I know this is a very old story, but I have some thoughts on it I wanted to share.

Let me first share an experience that I think everybody who has ever seriously studied math (or any complicated subject) has had. You're working on a difficult math problem, say a complicated differential equation. You are certain your method is correct, but still your answer is wrong. You've checked your work, you've double checked it, you've checked it again. Your calculation seems flawless.. Finally, in desperation, you ask a friend for help. Your friend takes one glance at your work, smiles, and says: "Four times five does not equal twelve"... Oh. Yeah. Right. Good point.

We all make mistakes. Even very skilled people sometimes make elementary mistakes. Brennan in the story is doing a calculation that is very trivial for him, but it is still possible. Even if he can't see a flaw, can't even imagine a flaw, that doesn't mean the odds are zero.

Yes, they are certainly very small. Brennan is saying "The odds of me making a mistake are very small, so I am confident I am correct". But this is the Bayesian Conspiracy, not the Frequentist Conspiracy. Brennan should be asking: "Given that someone has clearly made a mistake, what are the odds of me having made it, instead of every other person in the Conspiracy. The answer is obvious.
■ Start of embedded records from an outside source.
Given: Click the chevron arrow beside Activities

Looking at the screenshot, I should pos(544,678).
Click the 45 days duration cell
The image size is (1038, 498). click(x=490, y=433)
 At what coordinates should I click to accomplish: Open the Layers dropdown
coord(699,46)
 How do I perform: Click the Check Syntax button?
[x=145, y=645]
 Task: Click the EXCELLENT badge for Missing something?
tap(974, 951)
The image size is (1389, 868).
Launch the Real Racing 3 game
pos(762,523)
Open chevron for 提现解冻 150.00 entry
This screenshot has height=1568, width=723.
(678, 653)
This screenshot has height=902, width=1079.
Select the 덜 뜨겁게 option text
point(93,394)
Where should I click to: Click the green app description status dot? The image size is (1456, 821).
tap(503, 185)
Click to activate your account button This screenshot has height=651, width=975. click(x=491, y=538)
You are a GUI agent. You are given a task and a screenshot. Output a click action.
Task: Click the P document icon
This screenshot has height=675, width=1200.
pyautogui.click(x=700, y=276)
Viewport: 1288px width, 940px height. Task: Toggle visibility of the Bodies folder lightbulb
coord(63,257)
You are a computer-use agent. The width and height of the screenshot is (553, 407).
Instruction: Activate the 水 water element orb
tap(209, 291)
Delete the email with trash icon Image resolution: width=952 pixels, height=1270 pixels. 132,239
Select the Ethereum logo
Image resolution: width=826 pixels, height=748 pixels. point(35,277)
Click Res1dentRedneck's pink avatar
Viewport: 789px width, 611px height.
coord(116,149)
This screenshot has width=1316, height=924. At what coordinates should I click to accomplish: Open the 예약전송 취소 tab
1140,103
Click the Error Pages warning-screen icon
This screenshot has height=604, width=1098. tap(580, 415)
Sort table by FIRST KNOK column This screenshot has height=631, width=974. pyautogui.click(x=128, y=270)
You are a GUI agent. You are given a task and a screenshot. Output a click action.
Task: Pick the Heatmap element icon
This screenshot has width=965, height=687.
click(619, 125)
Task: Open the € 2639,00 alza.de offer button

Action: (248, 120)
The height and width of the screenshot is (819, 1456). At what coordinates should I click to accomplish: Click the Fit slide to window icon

Thus, Brennan fails as a Bayesian, and should not be accepted into the Conspiracy.

And I am not merely making a pedantic point here. This is a very important point for the real world as well. Yes, standing up to peer pressure is important, but only when it is rational. Global warning deniers also think they are standing up to peer pressure. Creationists also think they are standing up to peer pressure. And often for the exact same reason that Brennan is doing so, in this story. They thought about the issue themselves, they may even know a thing or two about it, and they really can not see any flaw in their logic, so they stick with it, convinced the odds of them having made a mistake are very small, forgetting about the huge prior.

This is actually my first post on this site. I have read quite a bit, but not everything, so I hope I am not inadvertently saying something that has been discussed before. I couldn't find anything, and I think it's an important point.

Comment author: RichardKennaway 04 September 2014 09:00:45PM 1 point [-]

Brennan should be asking: "Given that someone has clearly made a mistake, what are the odds of me having made it, instead of every other person in the Conspiracy.

But in fact, in the story neither of those hypotheses hold. No-one is making a mistake.